Il est indispensable que la couche de gélatine n’ait aucune rayure, loupe, strie ou bulle d’air ; en un mot elle doit être unie et sans aucun défaut.

Les plaques rodées, c’est-à-dire dont le bord a été émoussé à la meule, sont préférables, car il n’est pas rare de se couper les doigt avec les bords tranchants du verre.

Tout paquet de plaques ne doit être ouvert qu’à la lumière rouge rubis.

Les plaques doivent être tenues dans un endroit sec, pas trop chaud, et surtout à l’abri de toute lumière. Ainsi conservées, elles peuvent se garder indéfiniment.


L’éclairage du laboratoire.


L’éclairage du laboratoire joue un grand rôle dans les opérations photographiques, car un éclairage défectueux peut faire manquer tous les clichés.

Si le cabinet, transformé en laboratoire, a une fenêtre, nous pourrons couvrir les carreaux avec du papier rouge très épais, et obtenir une lumière rouge ; mais comme la lumière ainsi obtenue est sujette à des variations d’intensité, nous trouvons bien préférable l’emploi d’une lumière artificielle.

Dans ce cas, il suffit d’obturer la fenêtre, soit par un rideau épais, ne laissant filtrer aucun rayon lumineux, soit à l’aide d’un écran opaque fixé devant l’ouverture, si elle est de faible dimension.

Un très bon moyen pour obtenir une fermeture complète, consiste à coller du papier rouge sur les vitres et à adapter ensuite devant la fenêtre un rideau épais. Par le fait du papier rouge collé sur les vitres, les rayons lumineux qui peuvent traverser le rideau, ou passer aux endroits mal joints, ne sont pas à craindre puisqu’ils sont rouges, c’est-à-dire sans pouvoir photogénique.



Fig. 8. – Lampe électrique à incandescence pour laboratoire photographique.

Comme éclairage de laboratoire, une lampe ordinaire à verre circulaire conique est bien suffisante. L’emploi d’une petite lampe à pétrole ou à essence est préférable à l’emploi de la bougie qui fume souvent et dont la hauteur varie dans le verre circulaire, verre dont la couleur doit être d’un beau rouge rubis, Le nec plus ultra pour l’éclairage d’un laboratoire est certainement l’emploi d’une lampe électrique à incandescence à verres rouges, (fig. 8), mais on ne dispose pas toujours d’une source électrique prête à fonctionner.
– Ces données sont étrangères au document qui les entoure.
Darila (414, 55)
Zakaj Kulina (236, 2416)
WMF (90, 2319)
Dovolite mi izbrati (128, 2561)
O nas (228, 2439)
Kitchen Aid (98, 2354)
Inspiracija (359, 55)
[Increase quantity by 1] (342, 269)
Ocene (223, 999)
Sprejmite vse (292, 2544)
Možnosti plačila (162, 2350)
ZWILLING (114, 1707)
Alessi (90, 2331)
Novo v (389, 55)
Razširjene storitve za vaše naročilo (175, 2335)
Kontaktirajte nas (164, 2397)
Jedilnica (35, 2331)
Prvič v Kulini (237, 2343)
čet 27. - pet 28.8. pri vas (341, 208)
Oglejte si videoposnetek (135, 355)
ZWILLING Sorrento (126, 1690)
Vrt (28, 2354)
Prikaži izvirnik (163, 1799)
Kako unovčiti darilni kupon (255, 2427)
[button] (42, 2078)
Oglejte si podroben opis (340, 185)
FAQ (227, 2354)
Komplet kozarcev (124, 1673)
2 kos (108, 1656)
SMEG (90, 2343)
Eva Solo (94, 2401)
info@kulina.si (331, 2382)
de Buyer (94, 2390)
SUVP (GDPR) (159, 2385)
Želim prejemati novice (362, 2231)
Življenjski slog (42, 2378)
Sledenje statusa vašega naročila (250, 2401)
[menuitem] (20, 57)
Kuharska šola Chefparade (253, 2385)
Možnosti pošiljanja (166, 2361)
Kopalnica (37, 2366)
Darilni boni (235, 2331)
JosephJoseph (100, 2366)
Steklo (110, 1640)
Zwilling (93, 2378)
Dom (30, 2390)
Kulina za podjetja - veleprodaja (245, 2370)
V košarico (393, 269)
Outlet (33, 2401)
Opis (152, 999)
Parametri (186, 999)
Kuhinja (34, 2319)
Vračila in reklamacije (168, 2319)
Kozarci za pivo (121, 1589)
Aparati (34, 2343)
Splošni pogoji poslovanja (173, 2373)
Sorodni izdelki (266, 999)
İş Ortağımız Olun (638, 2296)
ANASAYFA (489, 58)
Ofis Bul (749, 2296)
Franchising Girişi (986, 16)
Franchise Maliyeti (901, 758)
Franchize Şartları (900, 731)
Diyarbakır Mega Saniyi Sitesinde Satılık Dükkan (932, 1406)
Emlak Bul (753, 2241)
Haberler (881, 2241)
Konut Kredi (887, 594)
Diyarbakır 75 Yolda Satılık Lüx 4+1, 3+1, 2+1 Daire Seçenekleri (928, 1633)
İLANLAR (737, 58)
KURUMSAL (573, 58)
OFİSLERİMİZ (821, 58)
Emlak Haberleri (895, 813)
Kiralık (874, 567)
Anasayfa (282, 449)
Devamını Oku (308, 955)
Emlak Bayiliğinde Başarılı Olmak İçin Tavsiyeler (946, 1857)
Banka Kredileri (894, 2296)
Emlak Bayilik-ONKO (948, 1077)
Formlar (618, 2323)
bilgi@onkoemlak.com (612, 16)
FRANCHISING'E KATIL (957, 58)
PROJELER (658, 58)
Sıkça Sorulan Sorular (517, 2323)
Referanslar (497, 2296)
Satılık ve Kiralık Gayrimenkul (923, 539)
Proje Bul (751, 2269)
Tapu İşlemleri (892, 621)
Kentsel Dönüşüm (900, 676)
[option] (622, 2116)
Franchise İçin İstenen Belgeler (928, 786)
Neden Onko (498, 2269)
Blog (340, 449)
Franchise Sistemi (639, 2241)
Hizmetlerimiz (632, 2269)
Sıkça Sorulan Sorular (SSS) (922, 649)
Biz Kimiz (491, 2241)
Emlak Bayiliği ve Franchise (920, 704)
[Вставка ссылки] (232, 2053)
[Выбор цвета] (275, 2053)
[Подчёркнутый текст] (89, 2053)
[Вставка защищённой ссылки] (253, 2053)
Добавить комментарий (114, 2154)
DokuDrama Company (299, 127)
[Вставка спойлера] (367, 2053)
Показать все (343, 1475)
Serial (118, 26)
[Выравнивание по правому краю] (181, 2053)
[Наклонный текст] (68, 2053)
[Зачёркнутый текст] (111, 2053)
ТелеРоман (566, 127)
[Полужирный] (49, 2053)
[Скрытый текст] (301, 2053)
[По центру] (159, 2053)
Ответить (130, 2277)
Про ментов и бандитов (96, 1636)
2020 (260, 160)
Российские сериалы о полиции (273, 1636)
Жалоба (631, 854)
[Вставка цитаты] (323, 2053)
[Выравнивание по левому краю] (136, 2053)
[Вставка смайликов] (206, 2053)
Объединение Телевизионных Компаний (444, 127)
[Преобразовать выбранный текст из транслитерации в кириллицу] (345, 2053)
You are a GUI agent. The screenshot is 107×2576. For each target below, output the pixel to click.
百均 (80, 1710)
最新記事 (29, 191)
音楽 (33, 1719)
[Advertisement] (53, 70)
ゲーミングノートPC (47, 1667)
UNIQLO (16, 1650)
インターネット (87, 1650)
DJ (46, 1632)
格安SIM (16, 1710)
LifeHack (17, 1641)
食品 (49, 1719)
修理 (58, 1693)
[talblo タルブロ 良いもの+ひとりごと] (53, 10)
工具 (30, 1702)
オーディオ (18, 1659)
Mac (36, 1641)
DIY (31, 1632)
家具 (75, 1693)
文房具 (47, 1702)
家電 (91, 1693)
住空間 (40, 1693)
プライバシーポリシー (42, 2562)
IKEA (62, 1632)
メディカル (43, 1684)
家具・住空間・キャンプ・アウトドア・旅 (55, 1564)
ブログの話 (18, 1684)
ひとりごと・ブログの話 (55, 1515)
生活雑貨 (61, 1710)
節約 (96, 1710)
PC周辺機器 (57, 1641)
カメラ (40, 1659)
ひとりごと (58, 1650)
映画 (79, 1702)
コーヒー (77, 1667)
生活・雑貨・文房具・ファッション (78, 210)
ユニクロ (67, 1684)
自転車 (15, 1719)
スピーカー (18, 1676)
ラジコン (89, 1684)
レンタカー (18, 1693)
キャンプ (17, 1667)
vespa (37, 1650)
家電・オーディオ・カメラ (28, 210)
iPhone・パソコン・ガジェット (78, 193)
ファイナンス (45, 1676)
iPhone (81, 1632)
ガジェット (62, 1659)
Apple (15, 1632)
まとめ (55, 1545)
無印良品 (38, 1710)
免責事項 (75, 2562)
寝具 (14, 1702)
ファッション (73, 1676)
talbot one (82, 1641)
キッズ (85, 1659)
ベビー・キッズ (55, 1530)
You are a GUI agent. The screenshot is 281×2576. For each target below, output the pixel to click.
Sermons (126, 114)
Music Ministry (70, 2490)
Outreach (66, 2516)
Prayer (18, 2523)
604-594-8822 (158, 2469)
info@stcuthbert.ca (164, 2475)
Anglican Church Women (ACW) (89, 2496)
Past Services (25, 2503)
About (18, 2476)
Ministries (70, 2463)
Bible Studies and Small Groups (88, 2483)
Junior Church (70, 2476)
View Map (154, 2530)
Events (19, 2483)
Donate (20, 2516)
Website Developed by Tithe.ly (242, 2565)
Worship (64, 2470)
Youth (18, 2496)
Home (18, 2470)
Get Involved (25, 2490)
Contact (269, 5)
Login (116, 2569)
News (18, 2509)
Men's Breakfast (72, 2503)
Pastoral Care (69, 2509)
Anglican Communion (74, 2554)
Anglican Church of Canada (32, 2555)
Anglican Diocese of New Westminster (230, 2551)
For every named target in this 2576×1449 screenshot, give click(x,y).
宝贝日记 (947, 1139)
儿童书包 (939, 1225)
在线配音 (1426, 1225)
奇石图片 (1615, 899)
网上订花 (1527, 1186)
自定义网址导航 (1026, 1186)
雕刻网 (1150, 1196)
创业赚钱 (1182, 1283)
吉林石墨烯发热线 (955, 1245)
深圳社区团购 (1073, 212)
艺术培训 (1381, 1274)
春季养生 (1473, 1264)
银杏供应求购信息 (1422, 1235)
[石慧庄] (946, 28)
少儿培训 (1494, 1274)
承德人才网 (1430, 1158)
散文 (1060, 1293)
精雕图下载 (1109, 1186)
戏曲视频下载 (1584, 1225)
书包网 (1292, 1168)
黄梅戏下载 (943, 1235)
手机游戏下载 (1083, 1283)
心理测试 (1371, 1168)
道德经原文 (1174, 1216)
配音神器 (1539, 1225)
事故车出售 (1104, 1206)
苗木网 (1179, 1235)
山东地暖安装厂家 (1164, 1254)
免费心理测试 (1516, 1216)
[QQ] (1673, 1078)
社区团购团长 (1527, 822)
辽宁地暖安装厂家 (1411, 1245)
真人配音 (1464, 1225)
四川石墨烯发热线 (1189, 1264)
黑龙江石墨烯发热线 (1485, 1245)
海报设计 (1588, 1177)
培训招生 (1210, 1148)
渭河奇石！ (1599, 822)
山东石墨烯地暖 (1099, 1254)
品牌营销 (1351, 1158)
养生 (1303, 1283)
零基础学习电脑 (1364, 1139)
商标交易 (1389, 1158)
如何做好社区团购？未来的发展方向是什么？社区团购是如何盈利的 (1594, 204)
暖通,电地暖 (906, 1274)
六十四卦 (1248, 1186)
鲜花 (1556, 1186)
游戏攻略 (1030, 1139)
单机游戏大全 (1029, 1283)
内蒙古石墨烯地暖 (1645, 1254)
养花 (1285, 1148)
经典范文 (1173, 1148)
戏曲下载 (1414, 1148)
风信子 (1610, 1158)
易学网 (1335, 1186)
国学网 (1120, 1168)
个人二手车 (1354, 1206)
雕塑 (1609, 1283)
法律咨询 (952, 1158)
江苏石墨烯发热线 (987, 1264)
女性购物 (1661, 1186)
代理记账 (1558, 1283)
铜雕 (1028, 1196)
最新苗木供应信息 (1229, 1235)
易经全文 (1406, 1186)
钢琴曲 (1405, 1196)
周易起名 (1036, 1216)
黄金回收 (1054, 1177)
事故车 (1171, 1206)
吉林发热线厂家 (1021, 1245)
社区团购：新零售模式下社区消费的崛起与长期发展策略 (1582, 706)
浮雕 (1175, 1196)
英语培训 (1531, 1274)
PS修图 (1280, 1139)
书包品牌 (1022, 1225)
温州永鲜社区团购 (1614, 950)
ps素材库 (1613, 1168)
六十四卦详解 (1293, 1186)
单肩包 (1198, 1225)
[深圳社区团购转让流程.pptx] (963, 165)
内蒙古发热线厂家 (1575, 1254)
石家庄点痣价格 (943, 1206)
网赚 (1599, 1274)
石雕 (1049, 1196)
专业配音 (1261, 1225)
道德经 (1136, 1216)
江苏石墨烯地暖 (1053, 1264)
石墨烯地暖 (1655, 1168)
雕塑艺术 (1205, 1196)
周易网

C’est à la lumière rouge que doit se faire le chargement des châssis négatifs, le changement de plaques et toutes les opérations du développement, jusqu’au fixage.

Quand la plaque est restée quelques minutes dans le bain d’hyposulfite, elle peut voir impunément la lumière blanche.


En voyage.


Aujourd’hui, la photographie étant un art universel, et une immense majorité de touristes étant devenus amateurs photographes, plusieurs hôtels ont eu la bonne idée d’offrir à leurs clients un laboratoire convenablement installé et éclairé, mais cette commodité ne peut guère se rencontrer que dans les établissements de premier ordre, c’est-à-dire ceux dans lesquels les prix de séjour sont très élevés, ce qui n’est pas à la portée de toutes les bourses ; et de plus, dans bien des cas, le touriste amateur visite des sites pittoresques où il a bien de la peine à trouver une auberge à moitié confortable : ce n’est certes pas là qu’il faut songer à disposer d’un laboratoire photographique.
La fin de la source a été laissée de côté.